Capello: "Modello Ferguson? In Italia non siamo culturalmente attrezzati"
Fonte: Gazzetta dello Sport
In Italia è pressoché impossibile replicare il modello Alex Ferguson. Ne è convinto Fabio Capello, intervistato oggi dalla Gazzetta dello Sport.
Perché?
"Il nostro calcio non è culturalmente attrezzato per un modello genere Ferguson e penso che alla fine ognuno cercherà di difendere il suo orticello, ma poi bisognerebbe spiegare bene di che cosa si tratti e se sia compatibile con l’attualità".
Partiamo dal modello.
"Ferguson, come Wenger, diede un’impronta fortissima al suo club. Era il capo assoluto dello United. Lavorava poco sul campo, dove delegava uno staff che eseguiva alle lettera i suoi ordini. Anche Wenger aveva il controllo totale, sebbene soprattutto nei primi anni sul campo fu decisamente più presente rispetto a Ferguson. Parliamo però di un calcio anni Novanta e primo decennio del secolo attuale. Il football è cambiato e sta cambiando soprattutto su due versanti: tecnologia e comunicazione. I social sono una realtà con cui un tecnico contemporaneo deve per forza confrontarsi".

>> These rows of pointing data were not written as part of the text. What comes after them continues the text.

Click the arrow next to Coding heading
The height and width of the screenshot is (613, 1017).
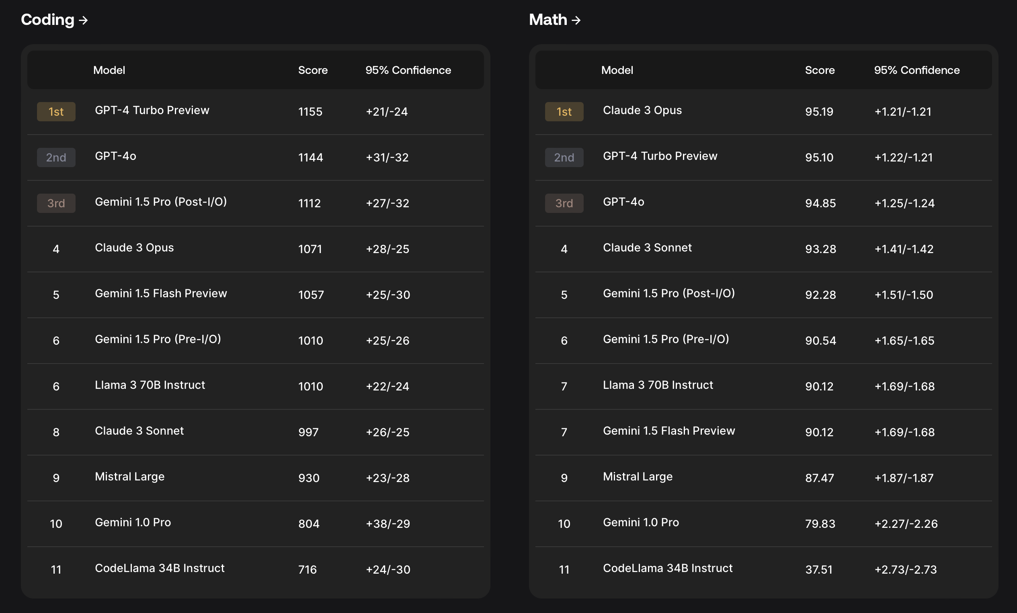tap(83, 20)
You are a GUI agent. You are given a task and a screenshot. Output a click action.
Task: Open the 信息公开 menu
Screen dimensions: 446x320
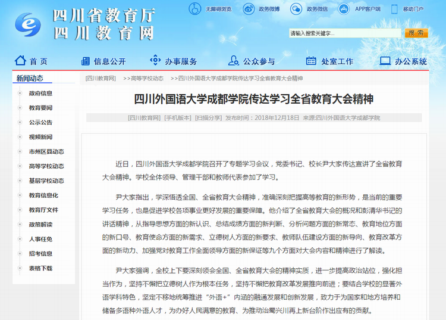[109, 61]
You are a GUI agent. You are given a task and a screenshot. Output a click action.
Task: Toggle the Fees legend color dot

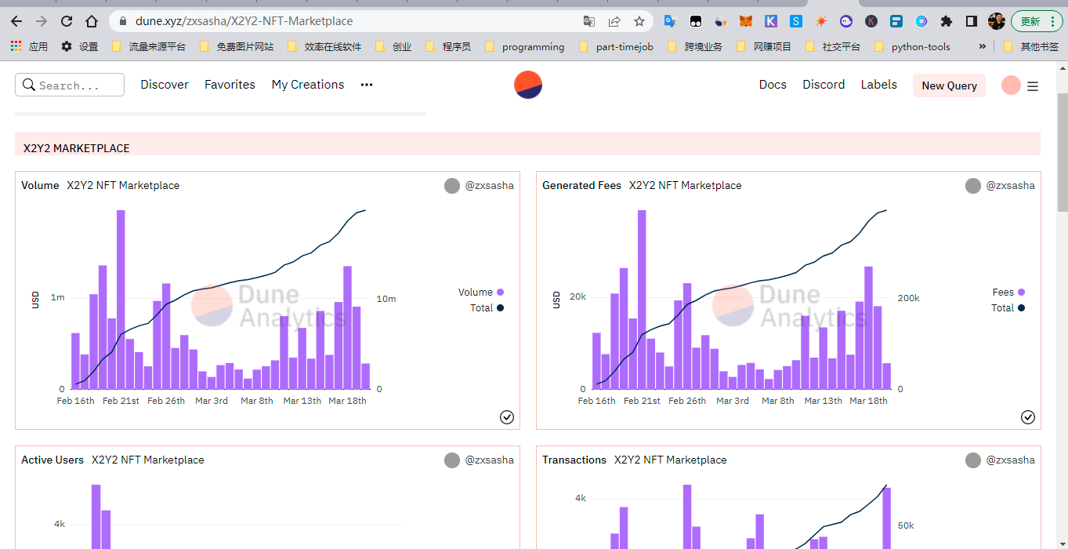pos(1021,293)
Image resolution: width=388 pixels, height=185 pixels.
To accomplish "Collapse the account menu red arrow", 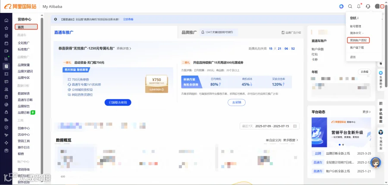I will click(382, 6).
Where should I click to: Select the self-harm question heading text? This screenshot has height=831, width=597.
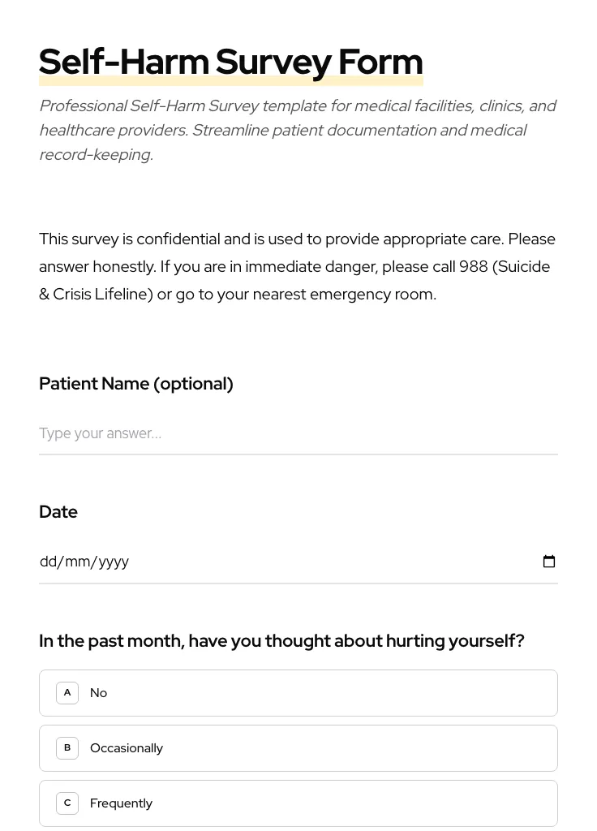[x=281, y=640]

Bisogna allenare anche i social.
"In realtà bisogna confrontarsi con mogli, fidanzate, influencer e via dicendo. Con le rose composte da venticinque giocatori, devi fare i conti con il mondo che ciascun calciatore si porta dietro".
Quindi?
"La definizione e il rispetto dei famosi tre ruoli, presidente, direttore sportivo e allenatore, mi pare ancora la strada da seguire".
Oltre Fabio Capello, altri allenatori hanno cercato in Italia di proporsi in stile Ferguson?
"Penso che Roberto Mancini nell’esperienza al Manchester City si sia mosso verso quella direzione".
Una riflessione sul calcio post Covid?
"La pandemia è stata una tragedia umanitaria, ha messo in ginocchio le economie mondiali e ha aperto crisi profonde in tutti i club europei. L’unico aspetto positivo di questi mesi terribili è stato che con i cinque cambi, almeno in Italia, ci sono stati maggiori spazi per i giovani. Rappresentano il nostro futuro".